How can we campaign for better outcomes in this system when its nuts, bolts, cogs and inner workings are so innately designed to oppress and marginalise people with racialised identities? As it shed its Empire, the UK rebranded itself as a guardian of human rights, but the underlying structures of racism and oppression that shored up the Empire simply morphed into a structurally racist global and national order of which the asylum system is a product.
Ideas and plans for improving the efficiency of the asylum process have led to some improvements for people going through the system, but they do not fundamentally address its oppressive and brutalising foundations. Too many charities in the asylum support sector, Refugee Action included, spend too much time and money dealing with too many crises produced by the system. These crises are set in motion by political choices and decisions. Think what charities could achieve if this was not the case.
Following the grounding of the Rwanda deportation flight, high-profile commentators demanded to know how we will deport people who have been refused asylum. The common factor at both ends is the brutalising hostility of the asylum process. It leaves people broken.
Where do we campaign now?
What needs to happen for the UK to ditch the racism that underpins the asylum and immigration system and create a process grounded in justice and dignity?
Firstly, as an absolute minimum, we need to rip up the anti-refugee laws passed by the UK Parliament in March and abandon the cruel, inhumane and racist Rwanda deportation policy. Second, we need to acknowledge the legacy of colonialism and have a reckoning with our past, which includes the UK government, Home Office staff senior and junior, alongside charity campaigners. This should involve an apology to all those over the years who have been brutalised by the process itself.
And we need to build on the tiny positives that do exist. For instance, Home Office policy still states that people should be granted refugee status on the balance of probabilities (though this is not how the system works in practice). But we can use that notion to say that if people make incredibly dangerous journeys across countries and oceans to seek safety, we should welcome them, like we do the Ukrainian refugee arriving without papers in Liverpool who gets waived through.

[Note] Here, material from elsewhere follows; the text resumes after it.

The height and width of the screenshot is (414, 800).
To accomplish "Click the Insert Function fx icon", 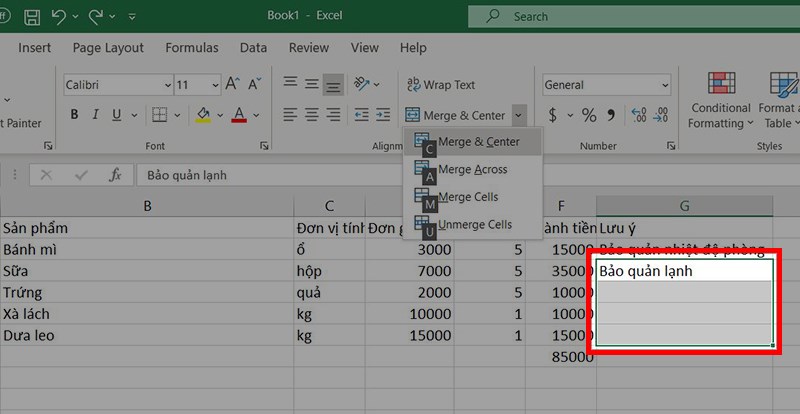I will pos(115,175).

Also, the rate of those being granted asylum is running at 75 per cent and much higher for some nationalities than others, but decision-making for those refused is still random, inconsistent and disbelieving of people’s trauma. And those granted asylum can have been mentally destroyed by the process, the disbelief and the years and years of waiting in limbo.
A culture of welcome and a simple process to match could be transformative. This culture of welcome needs to include how people are supported, the places they are given to live in, having the right to work and being provided with mental health and therapeutic support. More than 200,000 people offered to open their houses to refugees from Ukraine. Why can’t this welcome be extended to refugees with racialised identities?
As asylum campaigners, we need to be wary about simply demanding a shift from an inefficient brutalising system to an efficient brutalising system. We have to recognise how rooted it is in colonialism and the ashes of Empire. It is only then that we can create a fairer, more just and welcoming system that supports and nurtures and that provides a chance to rebuild lives and rediscover hope.